TestSwarm provides distributed continuous integration testing for JavaScript.

⚠️ Project status
TestSwarm remains used by jQuery Foundation projects such as jQuery and jQuery UI, but is no longer under active development. Critical issues may be patched, but new issues will not be addressed.

We recommend reviewing these alternatives: QTap, Karma, Testem, grunt-contrib-qunit, browserstack-runner, Airtap, Intern, Web Test Runner.

Documentation

Further reading:

Quick start

Clone the repo

git clone https://github.com/jquery/testswarm.git

Installation

Browser compatibility

  • Chrome 58+ (2017)
  • Edge 15+ (2017, both legacy MSEdge and Chromium-based)
  • Firefox 45+ (2016)
  • Internet Explorer 9+
  • Opera 36+ (2016)
  • Safari 9+ (2015)
  • Android 4.3+ (2013)
  • iOS Mobile Safari 7+ (2013)

Environmental compatibility

To run TestSwarm you will need a web server, a database server and PHP.
At the moment TestSwarm supports the following, but other configurations
may work as well.

  • Apache 2.0+, NGINX 1.10+
  • PHP 5.4+ (or PHP-FPM for NGINX)
  • MySQL 5.6+
  • cURL (for the cleanup action; see step 8)

Steps

  1. Create an empty MySQL database and create a user with read and write access to it.

  2. Copy config/sample-localSettings.php to config/localSettings.php

    Copy config/sample-localSettings.json to config/localSettings.json.

    Edit localSettings.json and replace the sample settings with your own.

    Refer to the Settings page for more information.

  3. For Apache:

    Copy config/sample-.htaccess to .htaccess.

    To run TestSwarm from a non-root directory, set web.contextpath in localSettings.json to the
    correct path from the web root and update RewriteBase in .htaccess.
    Verify that .htaccess is working properly by opening a page other than the HomePage (e.g.
    /testswarm/projects) in your browser.
    Required Apache configuration:

    • AllowOverride is set to All (or ensure FileInfo is included).
    • mod_rewrite installed and loaded.

    For NGINX:

    Copy config/sample-nginx.conf to /etc/nginx/sites-available.

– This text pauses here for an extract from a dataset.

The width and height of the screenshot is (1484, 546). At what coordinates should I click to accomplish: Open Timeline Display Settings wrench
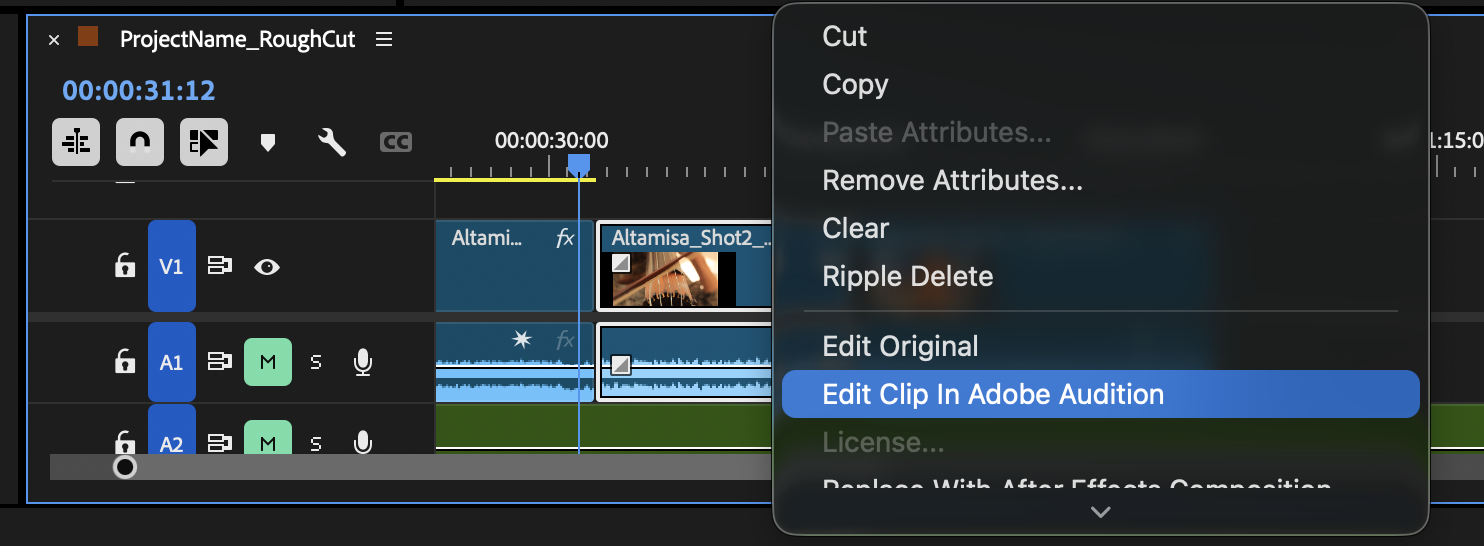point(332,143)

    The file name should match your domain e.g. for swarm.example.org:

    cp config/sample-nginx.conf /etc/nginx/sites-available/swarm.example.org.conf

    Open this conf file in your editor and replace the “example” values with the correct values.

    Make sure your install is located at /var/www/testswarm
    (otherwise update the file to match the correct location).

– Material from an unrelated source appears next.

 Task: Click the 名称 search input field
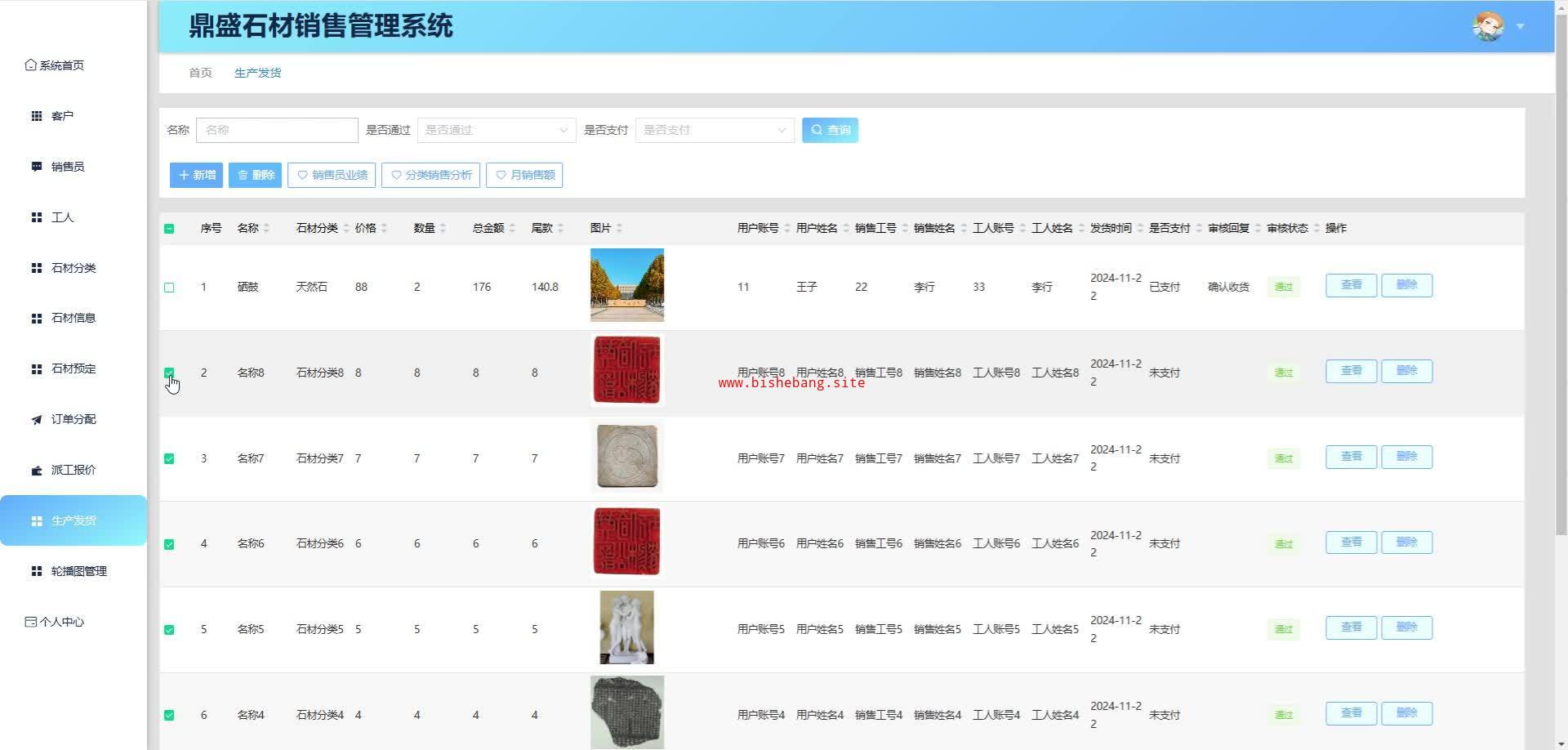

    Now you need to link the sites-available config to the sites-enabled config:

    (replace the “swarm.example.org” with your own file name):

    ln -s /etc/nginx/sites-available/swarm.example.org.conf /etc/nginx/sites-enabled/swarm.example.org.conf

    Now make sure that php-fpm is running: /etc/init.d/php-fpm status

    if is not running start it: /etc/init.d/php-fpm start

  4. Copy config/sample-robots.txt to robots.txt

    Or, if TestSwarm is not in the root directory, add similar rules to your root robots.txt.

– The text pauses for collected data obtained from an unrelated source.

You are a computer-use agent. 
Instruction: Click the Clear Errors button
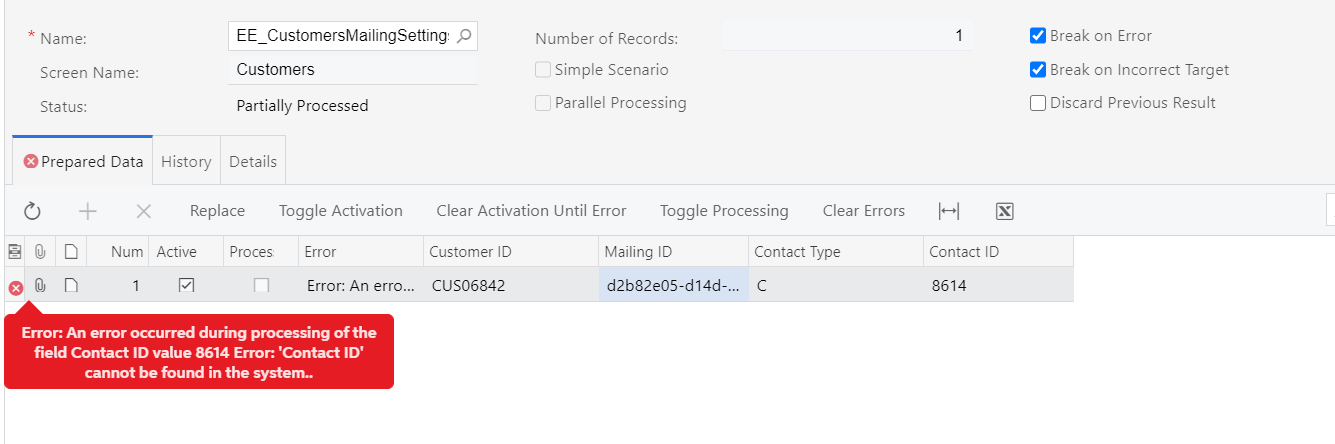pos(863,211)
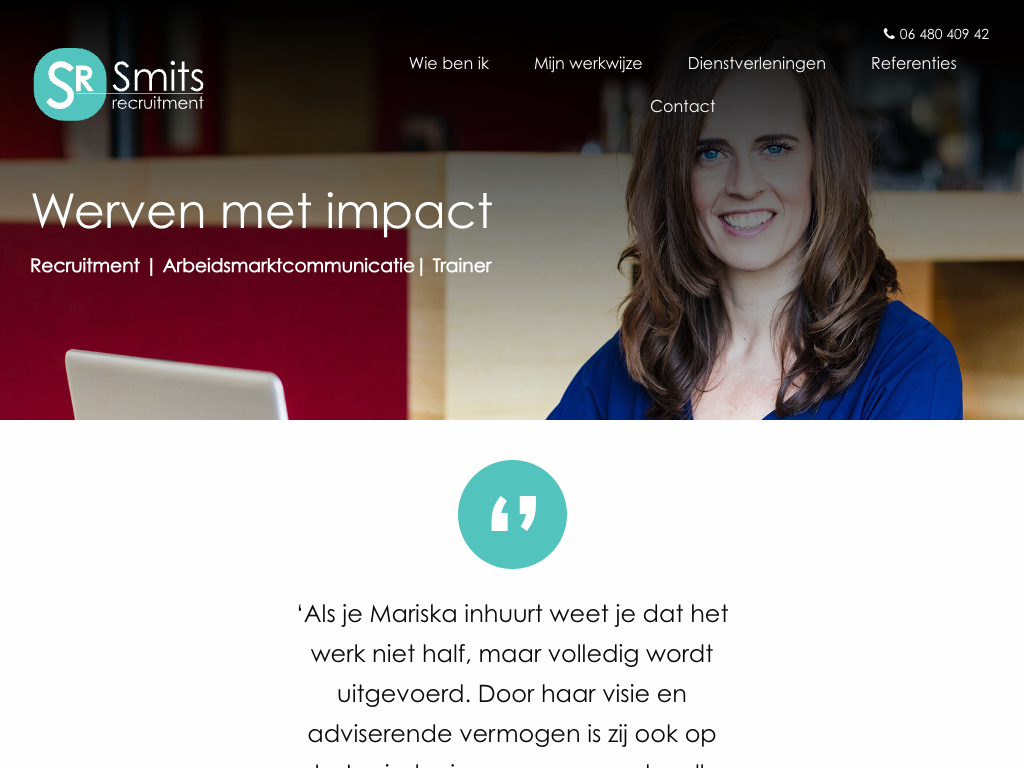Click the 'uitgevoerd. Door haar visie' line
Viewport: 1024px width, 768px height.
click(x=512, y=694)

  5. Set storage.cacheDir to a writable directory that is not readable from the
    web. Either set it to a custom path outside the document root, or use the
    default cache directory (protected with .htaccess).
    Chmod it:
    chmod 777 cache.

  6. Install dependencies
    composer install --no-dev

  7. Install the TestSwarm database by running:
    php scripts/install.php

  8. Create an entry in your crontab for action=cleanup. This performs various
    cleaning duties such as making timed-out runs available again.

    * * * * * curl -s https://swarm.example.org/api.php?action=cleanup > /dev/null

  9. Create a project and submit jobs.

Get involved

You’re welcome to use the GitHub issue tracker
to start discussions.

Some of us are also on Gitter at jquery/dev.

Copyright and license

See LICENSE.txt.

Versioning

TestSwarm uses the Semantic Versioning guidelines as much as possible.

Releases will be numbered in the following format:

<major>.<minor>.<patch>

The -alpha suffix is used to indicate unreleased versions in development.